> [PROBLEMA PROPOSTO] Segundo a reportagem sobre a fila em frente ao Fórum Criminal da Barra Funda, a que horas a família de Wellington saiu de casa no Grajaú?

> [TRECHO DO DOCUMENTO]
────────────────────────────────────────

Topo

Ex-detentos enfrentam fila em frente a fórum de SP para assinar condicional

Quantidade de pessoas obriga a formação de fila duplicada em frente ao Fórum Criminal Barra Funda, na zona oeste de São Paulo: muitos chegaram de madrugada para pegar atendimento de manhã - Gsé Silva/UOL
Quantidade de pessoas obriga a formação de fila duplicada em frente ao Fórum Criminal Barra Funda, na zona oeste de São Paulo: muitos chegaram de madrugada para pegar atendimento de manhã
Imagem: Gsé Silva/UOL

Rosa Symanski

Colaboração para o TAB, de São Paulo

25/07/2022 04h01

São 9h da manhã de quinta-feira (21) e a mãe, com um bebê de oito meses no colo, corre para dar um lanche às filhas de três e oito anos, sentadas no meio-fio em frente ao Fórum Criminal da Barra Funda, na zona oeste de São Paulo. A família havia saído de casa no Grajaú, na zona sul, às 2h da madrugada para acompanhar o pai, Wellington, 30, que precisava assinar o documento de sua liberdade condicional.

────────────────────────────────────────

[Alguns registros]
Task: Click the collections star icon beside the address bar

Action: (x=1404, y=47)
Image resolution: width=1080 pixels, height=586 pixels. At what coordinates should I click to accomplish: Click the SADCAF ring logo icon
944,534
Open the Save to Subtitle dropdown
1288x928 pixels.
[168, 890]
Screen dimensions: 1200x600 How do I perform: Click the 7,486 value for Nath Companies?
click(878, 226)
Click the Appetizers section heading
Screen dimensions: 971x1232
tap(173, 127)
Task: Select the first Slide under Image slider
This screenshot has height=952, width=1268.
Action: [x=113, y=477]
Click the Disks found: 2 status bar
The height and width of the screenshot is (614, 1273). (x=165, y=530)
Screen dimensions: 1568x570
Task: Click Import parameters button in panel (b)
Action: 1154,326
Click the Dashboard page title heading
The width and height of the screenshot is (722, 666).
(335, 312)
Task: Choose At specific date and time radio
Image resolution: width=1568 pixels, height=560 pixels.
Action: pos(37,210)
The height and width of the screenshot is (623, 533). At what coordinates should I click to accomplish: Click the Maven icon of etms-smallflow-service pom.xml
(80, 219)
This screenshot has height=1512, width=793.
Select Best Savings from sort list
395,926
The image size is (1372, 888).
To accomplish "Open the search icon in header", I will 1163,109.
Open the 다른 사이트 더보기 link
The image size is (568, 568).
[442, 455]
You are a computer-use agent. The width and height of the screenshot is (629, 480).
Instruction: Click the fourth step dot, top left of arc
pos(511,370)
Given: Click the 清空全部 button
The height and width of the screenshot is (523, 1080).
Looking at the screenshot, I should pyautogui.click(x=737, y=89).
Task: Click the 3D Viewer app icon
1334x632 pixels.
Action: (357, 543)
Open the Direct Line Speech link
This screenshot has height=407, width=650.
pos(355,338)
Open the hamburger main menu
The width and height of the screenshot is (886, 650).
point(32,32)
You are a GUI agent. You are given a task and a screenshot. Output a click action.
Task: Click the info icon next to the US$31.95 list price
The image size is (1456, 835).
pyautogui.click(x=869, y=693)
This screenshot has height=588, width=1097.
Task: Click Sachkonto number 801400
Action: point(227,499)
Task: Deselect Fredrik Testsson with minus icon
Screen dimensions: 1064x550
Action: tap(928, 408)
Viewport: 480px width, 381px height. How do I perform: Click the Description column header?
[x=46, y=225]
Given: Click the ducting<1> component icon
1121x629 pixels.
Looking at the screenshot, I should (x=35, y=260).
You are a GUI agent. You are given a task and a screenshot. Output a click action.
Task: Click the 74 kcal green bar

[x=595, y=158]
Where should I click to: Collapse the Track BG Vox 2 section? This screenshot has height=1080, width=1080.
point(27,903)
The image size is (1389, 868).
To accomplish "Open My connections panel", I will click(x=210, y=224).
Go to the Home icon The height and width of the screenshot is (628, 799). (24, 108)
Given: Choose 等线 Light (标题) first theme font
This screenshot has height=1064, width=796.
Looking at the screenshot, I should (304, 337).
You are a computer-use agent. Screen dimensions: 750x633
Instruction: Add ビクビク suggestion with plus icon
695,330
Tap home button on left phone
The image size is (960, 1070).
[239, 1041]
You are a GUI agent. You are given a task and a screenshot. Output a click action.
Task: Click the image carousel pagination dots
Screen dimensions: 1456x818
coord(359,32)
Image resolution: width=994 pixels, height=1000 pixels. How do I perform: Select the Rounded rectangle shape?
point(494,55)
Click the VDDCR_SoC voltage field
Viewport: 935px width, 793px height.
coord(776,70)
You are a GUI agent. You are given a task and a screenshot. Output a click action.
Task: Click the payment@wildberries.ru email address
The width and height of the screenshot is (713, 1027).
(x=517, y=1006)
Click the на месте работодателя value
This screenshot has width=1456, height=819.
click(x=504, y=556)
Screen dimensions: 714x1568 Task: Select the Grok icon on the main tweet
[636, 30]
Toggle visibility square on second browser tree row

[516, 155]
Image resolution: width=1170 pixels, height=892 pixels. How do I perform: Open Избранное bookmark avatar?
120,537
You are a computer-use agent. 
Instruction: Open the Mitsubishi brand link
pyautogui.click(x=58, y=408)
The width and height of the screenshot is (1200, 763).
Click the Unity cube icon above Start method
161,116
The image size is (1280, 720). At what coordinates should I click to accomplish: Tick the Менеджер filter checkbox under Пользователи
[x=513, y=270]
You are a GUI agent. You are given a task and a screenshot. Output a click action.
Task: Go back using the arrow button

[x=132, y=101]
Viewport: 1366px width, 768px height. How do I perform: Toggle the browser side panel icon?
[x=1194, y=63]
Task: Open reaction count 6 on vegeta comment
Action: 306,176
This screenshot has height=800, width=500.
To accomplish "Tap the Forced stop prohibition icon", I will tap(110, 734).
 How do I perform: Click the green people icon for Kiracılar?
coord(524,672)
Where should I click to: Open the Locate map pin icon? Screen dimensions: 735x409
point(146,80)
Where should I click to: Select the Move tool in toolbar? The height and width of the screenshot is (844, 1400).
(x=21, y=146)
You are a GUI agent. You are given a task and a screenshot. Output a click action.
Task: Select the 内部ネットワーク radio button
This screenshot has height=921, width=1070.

────────────────────────────────────────

> [RESPOSTA DO EXERCÍCIO] Às 2h da madrugada.